Hasta ahora hemos hablado de la prensa como fuente para otras ciencias. Sin embargo, en un paso más, puede convertirse en objeto de estudio. Ello permite observar desde el surgimiento y desaparición de cabeceras hasta la evolución de la función de los medios en la sociedad, pasando por los cambios en la maquetación y el estilo narrativo. Disciplinas jóvenes como la de historia del periodismo irrumpen así en el panorama académico y científico. De manera más específica, el análisis de aquel discurso informativo que podemos clasificar como de metaperiodismo, hasta ahora poco explorado por los investigadores, puede mostrar la imagen que los propios profesionales tienen de la labor periodística y del sistema de medios. Se trata de una nueva instantánea, esta también de importancia en tanto que, según reconoce Meneses Fernández (2010:177) en un estudio sobre las aportaciones del metaperiodismo, estos contenidos “desentrañan las relaciones tejidas entre el sector periodístico y los demás actores sociales, y los enfrentamientos entre las facciones internas”.

 

La propia singularidad de la labor informativa (siempre sometida al escrutinio público) hace que, a pesar de que el diario está concebido para un consumo rápido pues sus contenidos tienen fecha de caducidad, los propios lectores revisen, rescaten y analicen mensajes publicados en el pasado en los medios de comunicación. La cultura de compartir que se ha extendido en la Red hace que cada vez sea más habitual encontrar en agregadores de contenidos y redes sociales entradas que comparan el discurso de las portadas (bien de diferentes medios, bien de una misma cabecera pero en distintos momentos históricos).
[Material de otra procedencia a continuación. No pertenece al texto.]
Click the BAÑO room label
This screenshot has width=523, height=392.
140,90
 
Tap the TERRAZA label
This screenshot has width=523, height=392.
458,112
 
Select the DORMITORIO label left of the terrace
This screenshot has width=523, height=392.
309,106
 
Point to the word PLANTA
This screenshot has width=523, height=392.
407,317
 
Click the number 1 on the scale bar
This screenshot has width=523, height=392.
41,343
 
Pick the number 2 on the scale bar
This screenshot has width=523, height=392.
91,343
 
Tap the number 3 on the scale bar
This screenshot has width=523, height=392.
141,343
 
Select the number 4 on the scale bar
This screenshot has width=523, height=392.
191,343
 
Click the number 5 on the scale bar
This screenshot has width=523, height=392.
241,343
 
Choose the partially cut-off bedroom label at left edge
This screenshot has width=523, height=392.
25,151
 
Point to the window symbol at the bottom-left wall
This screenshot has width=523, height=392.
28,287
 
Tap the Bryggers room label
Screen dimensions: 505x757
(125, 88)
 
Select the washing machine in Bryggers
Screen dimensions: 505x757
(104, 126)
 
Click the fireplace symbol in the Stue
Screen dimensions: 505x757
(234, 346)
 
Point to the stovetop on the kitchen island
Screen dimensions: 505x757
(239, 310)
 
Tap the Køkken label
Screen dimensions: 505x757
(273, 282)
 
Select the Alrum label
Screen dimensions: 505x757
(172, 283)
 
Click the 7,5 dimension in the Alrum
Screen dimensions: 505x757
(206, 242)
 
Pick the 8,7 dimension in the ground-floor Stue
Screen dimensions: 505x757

En otras ocasiones, se puede plantear en estos espacios sociales una pregunta de modo que se pide al resto de usuarios que sean ellos los que localicen determinados contenidos y compartan sus reflexiones con la comunidad. Sirva de ejemplo de esta última práctica una cuestión lanzada en Quora donde se pide que se indiquen las portadas de revista que se consideren más polémicas. En cualquier caso son éstas muestras de la apertura del debate y reflexión pública sobre los medios. Se trata de aportaciones ciudadanas que merecen también ser objeto de estudio y que presentan a su vez la imagen que parte de la sociedad tiene del sistema mediático y de los contenidos que en él se difunden.